LT : Les modes de fonctionnement évoluent, il faut savoir s'adapter aux attentes. Les relations sociales avec le personnel ne concernent pas que les augmentations salariales. Les exigences sont des deux côtés, c'est pourquoi il faut savoir être à l'écoute des attentes et permettre la mise en oeuvre d'outils qui traduisent ces exigences et les objectifs de la Direction Générale. C'est dans cette optique qu'EUTELSAT a mis en place le télétravail en 2018, pour permettre une meilleure articulation vie professionnelle et personnelle. La qualité de vie passe également par la maîtrise des outils mis à disposition. Le télétravail, pour reprendre cet exemple, doit être articulé avec le devoir de déconnexion du salarié. Les échanges qui sont le coeur des relations sociales traduisent la réalité du monde du travail. Un collaborateur va prendre en compte, certes le salaire, mais également l'ambiance de travail, le fonctionnement global de l'entreprise et les relations avec son manager.

PD : Nous avons lu que le groupe EUTELSAT a mis en place un CSE ? Pouvez-vous nous en dire davantage ?

LT : Cela traduit encore une fois l'articulation entre les obligations légales et la nécessité d'adapter un mécanisme à son environnement. Il faut que l'outil soit efficace et remplisse son objectif : celui d'être le lieu d'échanges où se transmettent et s’expliquent les défis que doit relever l’entreprise.

PD : Avez-vous un conseil à donner à la nouvelle génération de juriste en droit social ?

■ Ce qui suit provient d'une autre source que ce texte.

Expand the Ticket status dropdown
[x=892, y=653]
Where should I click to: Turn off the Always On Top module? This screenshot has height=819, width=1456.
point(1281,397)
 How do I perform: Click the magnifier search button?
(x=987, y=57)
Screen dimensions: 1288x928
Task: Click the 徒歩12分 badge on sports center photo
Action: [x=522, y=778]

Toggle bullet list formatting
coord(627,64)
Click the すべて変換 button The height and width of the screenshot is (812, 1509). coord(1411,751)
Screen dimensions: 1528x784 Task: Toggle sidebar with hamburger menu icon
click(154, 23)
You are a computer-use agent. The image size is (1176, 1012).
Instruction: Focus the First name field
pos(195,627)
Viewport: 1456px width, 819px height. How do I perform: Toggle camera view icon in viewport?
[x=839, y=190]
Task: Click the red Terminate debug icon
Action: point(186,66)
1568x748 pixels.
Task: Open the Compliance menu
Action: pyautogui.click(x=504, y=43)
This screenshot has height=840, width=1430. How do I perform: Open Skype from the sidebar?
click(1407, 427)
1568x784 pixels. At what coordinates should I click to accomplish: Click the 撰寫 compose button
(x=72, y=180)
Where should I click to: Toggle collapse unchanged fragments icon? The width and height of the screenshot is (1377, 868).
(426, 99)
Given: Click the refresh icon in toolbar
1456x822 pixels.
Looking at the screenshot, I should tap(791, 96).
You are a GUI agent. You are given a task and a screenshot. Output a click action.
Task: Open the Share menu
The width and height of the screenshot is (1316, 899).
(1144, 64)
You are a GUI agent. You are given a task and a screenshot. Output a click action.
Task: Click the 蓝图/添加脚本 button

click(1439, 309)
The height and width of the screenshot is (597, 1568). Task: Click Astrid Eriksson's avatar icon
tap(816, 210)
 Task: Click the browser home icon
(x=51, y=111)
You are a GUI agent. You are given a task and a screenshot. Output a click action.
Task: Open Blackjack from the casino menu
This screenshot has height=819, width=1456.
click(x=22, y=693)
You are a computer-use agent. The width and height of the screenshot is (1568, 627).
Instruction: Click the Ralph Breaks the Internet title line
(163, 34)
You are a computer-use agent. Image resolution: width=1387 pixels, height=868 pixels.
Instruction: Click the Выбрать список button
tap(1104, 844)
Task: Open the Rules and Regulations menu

LT : Le monde s'accélère, il y a une rapidité croissante dans la prise de décisions, dans la communication et la pratique du métier. Je vis cette évolution depuis le début de ma carrière. Initialement, les perspectives s'évaluaient à moyen terme, maintenant tout est immédiateté. Le conseil que j'ai à donner est l'acquisition d'un solide socle de connaissance en droit social. Il est important d'être agile dans sa pratique, de pouvoir s'adapter et rapidement. C'est d'ailleurs ce qui fait la renommée du DPRT : donner un côté pratique à son cursus universitaire. L'adaptabilité rend parfois nécessaire la prise de risque, mais des risques évalués. Il faut savoir s'affranchir des barrières, sortir du confort, pour encore une fois pouvoir s'adapter. Il faut pouvoir prendre des décisions en mesurant leurs effets, dans l'optique d'une meilleure efficacité. Tout cela va de pair avec une maîtrise de la langue anglaise a minima.

Il est important d'être agile dans sa pratique, de pouvoir s'adapter et rapidement (…) C'est d'ailleurs ce qui fait la renommée du DPRT : donner un côté pratique à son cursus.